Quant au parallèle entre Harlock et Nemo il est évident. Un bâtiment qui fait office de république flottante et donc, qui est libre de ses mouvements. Un équipage soudé derrière un capitaine et un idéal. Une bannière qui ne flotte que pour elle-même et qui ne s’embarrasse pas des hypocrites concessions des nations.
Personnellement (et cela ne regarde que moi) je préfère tout de même Harlock que je trouve plus humain. Mais je sais de source sûre que l’idée du capitaine pirate est venue à Leiji Matsumoto alors qu’il écoutait un opéra de Wagner. Je ne pense donc pas que le maître japonais se soit inspiré du héros de Verne.
Reste que les deux hommes portent le même idéal à quelques siècles d’écart.

Vous avez été confronté aux horreurs du génocide rwandais, auquel vous avez consacré votre premier livre. Ces terribles évènements ont-ils participé à votre envie de brandir le drapeau noir de la révolte par l'intermédiaire d'un second ouvrage, de fiction cette fois-ci ?

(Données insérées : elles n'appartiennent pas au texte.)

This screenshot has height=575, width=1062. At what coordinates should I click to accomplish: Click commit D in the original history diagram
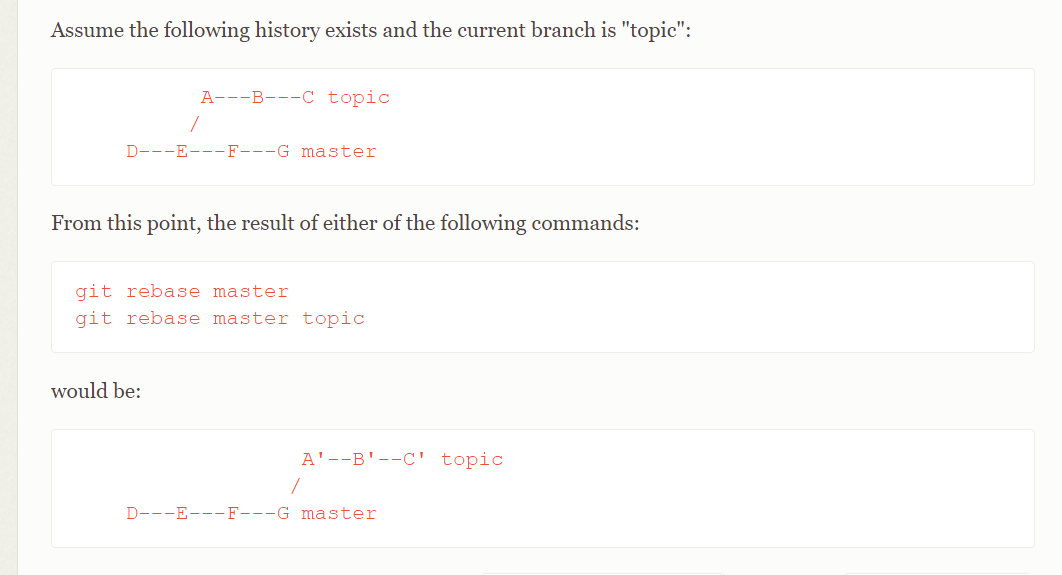(x=132, y=152)
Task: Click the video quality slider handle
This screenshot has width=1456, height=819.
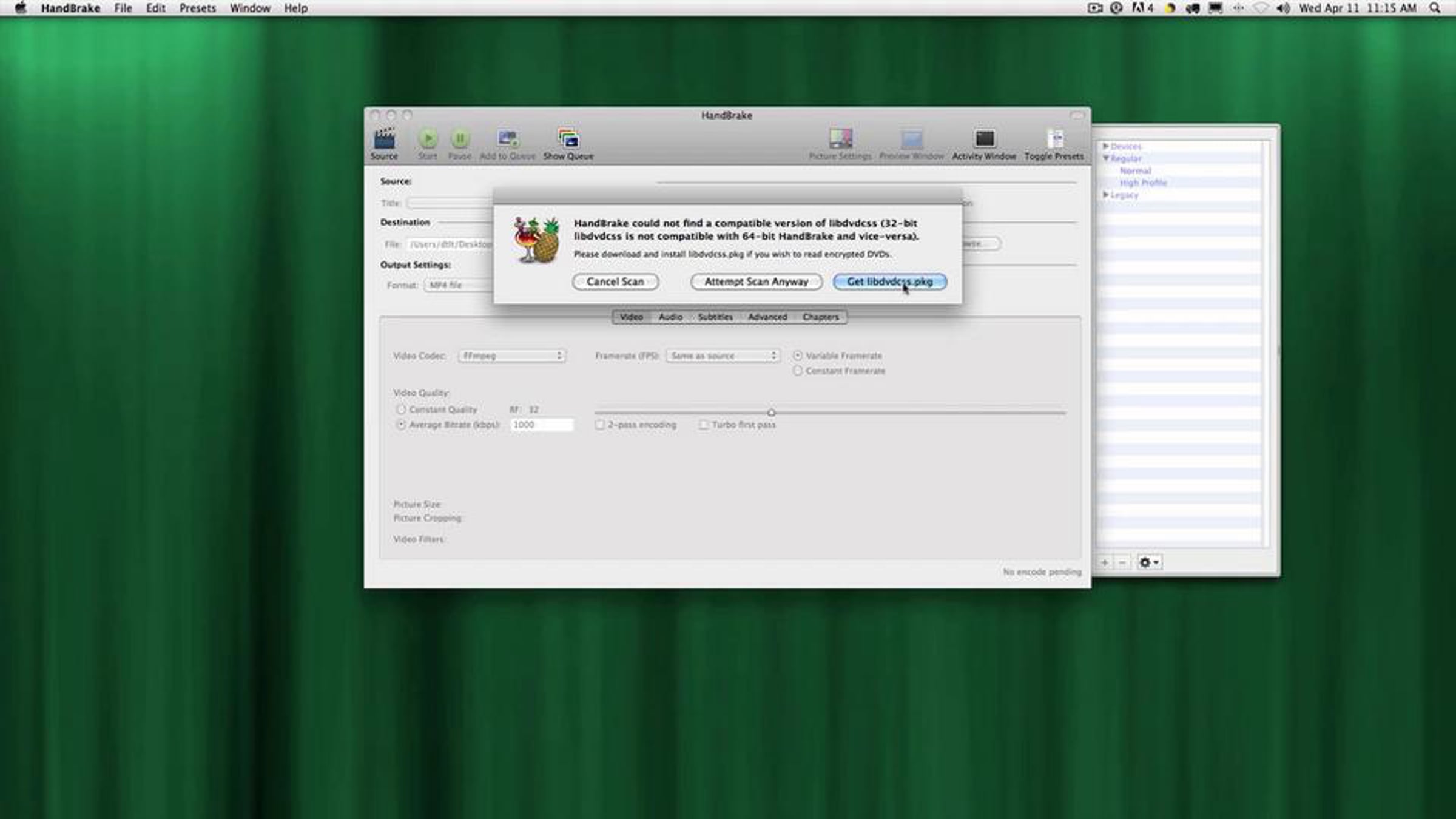Action: pos(771,413)
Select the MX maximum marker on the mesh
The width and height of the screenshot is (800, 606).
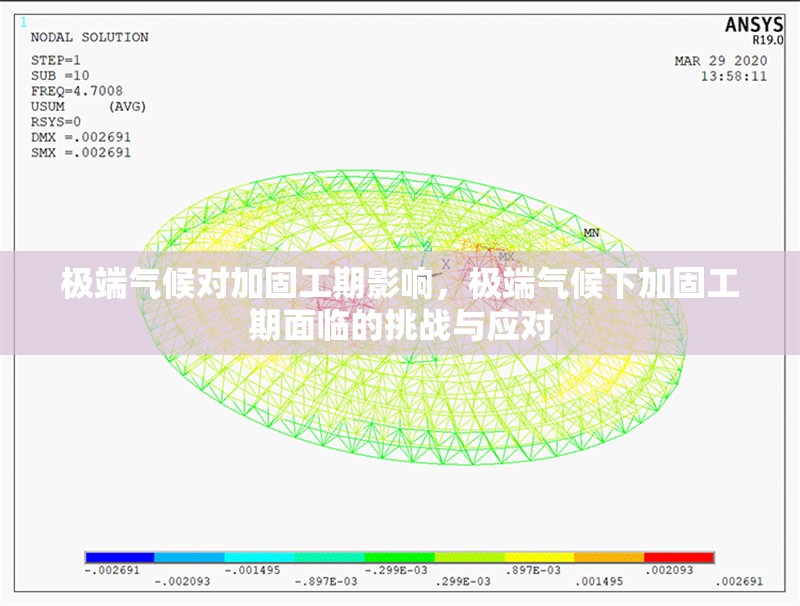(x=506, y=257)
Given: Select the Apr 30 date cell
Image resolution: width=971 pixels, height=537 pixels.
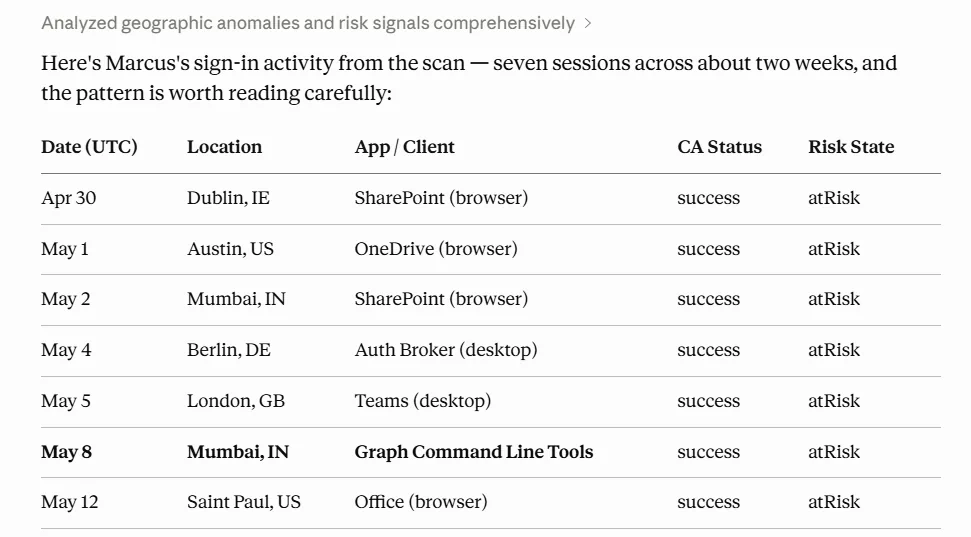Looking at the screenshot, I should (x=69, y=198).
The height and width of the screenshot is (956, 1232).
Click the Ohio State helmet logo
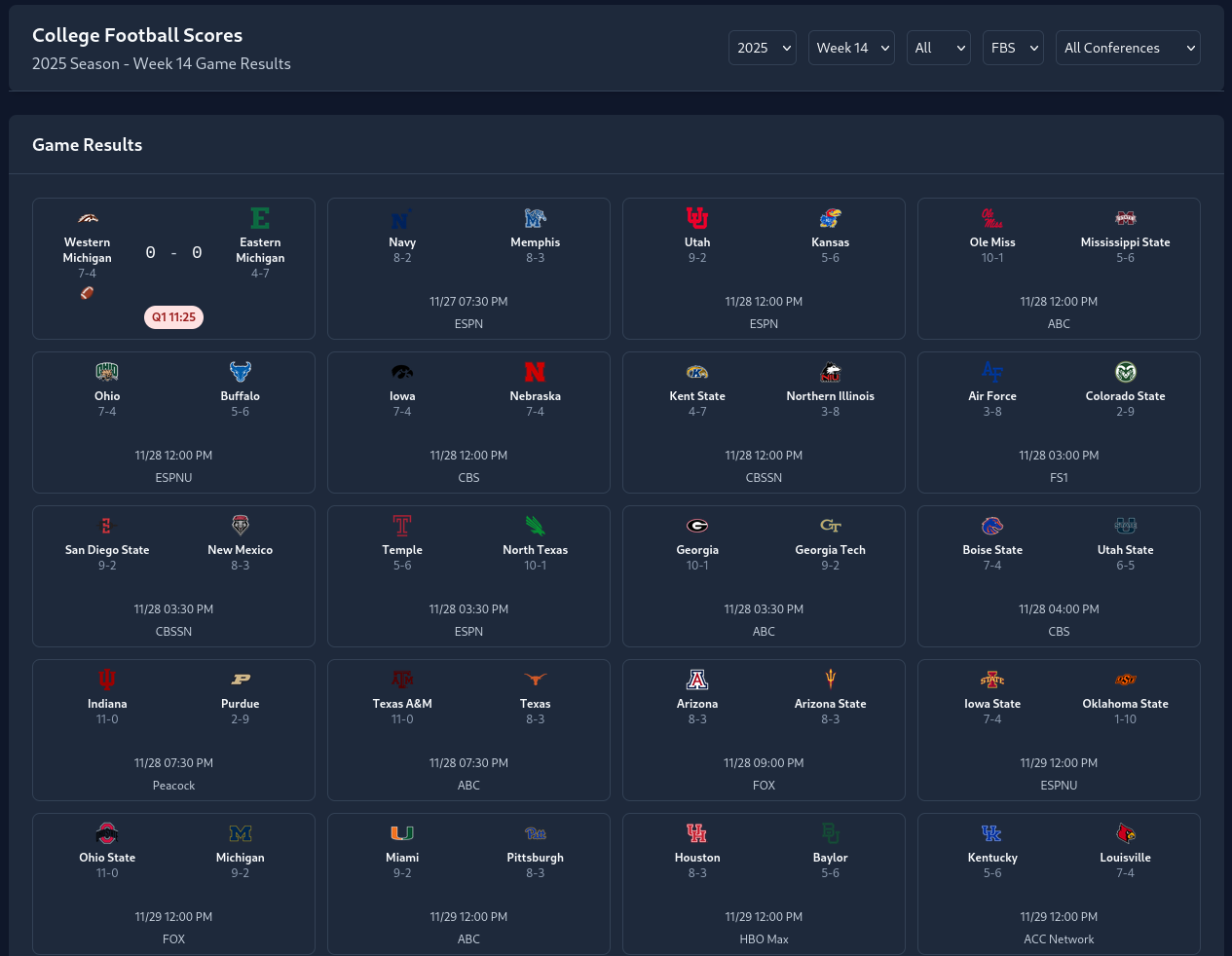[x=107, y=833]
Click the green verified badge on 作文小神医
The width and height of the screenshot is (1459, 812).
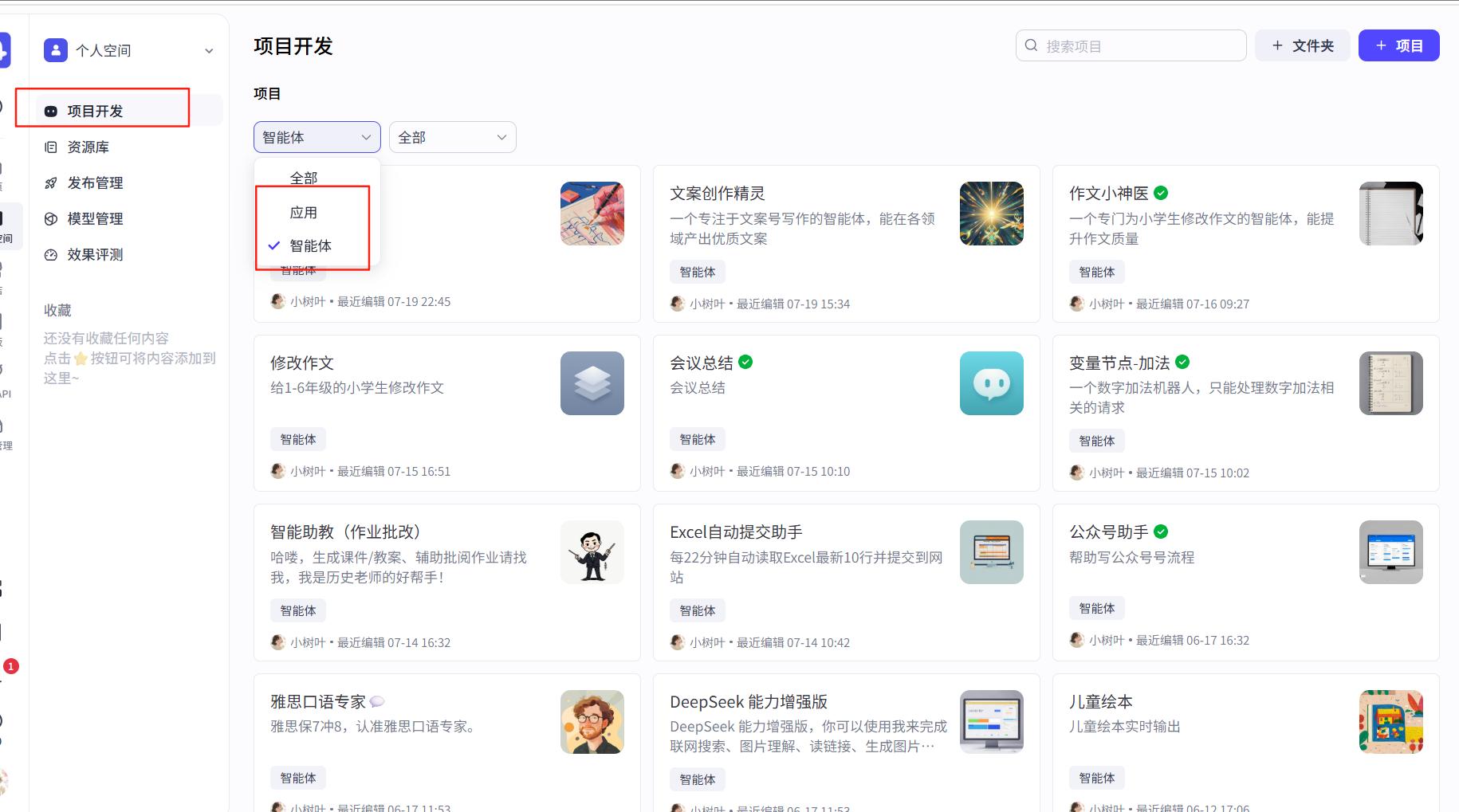click(x=1162, y=193)
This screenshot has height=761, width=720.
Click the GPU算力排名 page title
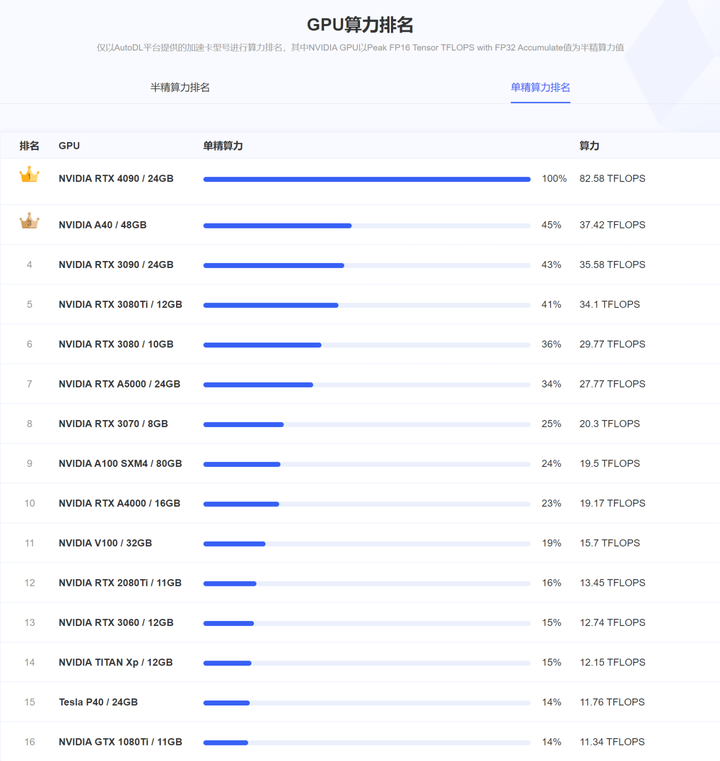360,25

Oui. Arcadia est avant tout un coup de gueule, c’est certain. Pas seulement par rapport au Rwanda d’ailleurs qui est une horreur sans nom plus par le fait de l’inaction des grandes puissances que par ce million de morts en trois mois. Ce roman est le fruit d’un grand écoeurement et je suis de ceux qui pensent que les choses ne peuvent pas changer sans coups de canon. Pour ma part, j’ai pris la plume et réglé le compte à pas mal de gens et de régimes dans ce livre. Il est d’ailleurs assez drôle de noter que quelques jours après avoir terminé le chapitre sur l’Indonésie, Suharto donnait sa démission et se retirait réellement des affaires indonésiennes. Plus tard, le Timor orientale accédait à l’indépendance, comme dans mon livre ! Comme quoi il suffit parfois de vouloir les choses.
Maintenant, pour parler franchement, je ne trouve pas qu’Arcadia soit un grand roman. Il a beaucoup de défauts liés à sa spontanéité. Le livre souffre d’une insuffisance de style due à un manque de réécriture. Pour cette raison trop de personnages ne sont pas assez développés. Reste que l’histoire a du souffle et qu’elle a le mérite de vous tenir à la gorge jusqu’à la fin. Ceci dit, je pense travailler bientôt sur une deuxième version plus étoffée pour une prochaine édition. C’est d’ailleurs ce que je viens de faire pour mon premier livre, Mille Collines, qui, si tout va bien, sortira prochainement aux éditions du Serpent à Plumes.
Quant au troisième roman, j’y travaille depuis dix ans mais c’est une toute autre histoire…

Merci encore à vous Pascal Guy, et bonne chance pour vos projets à venir.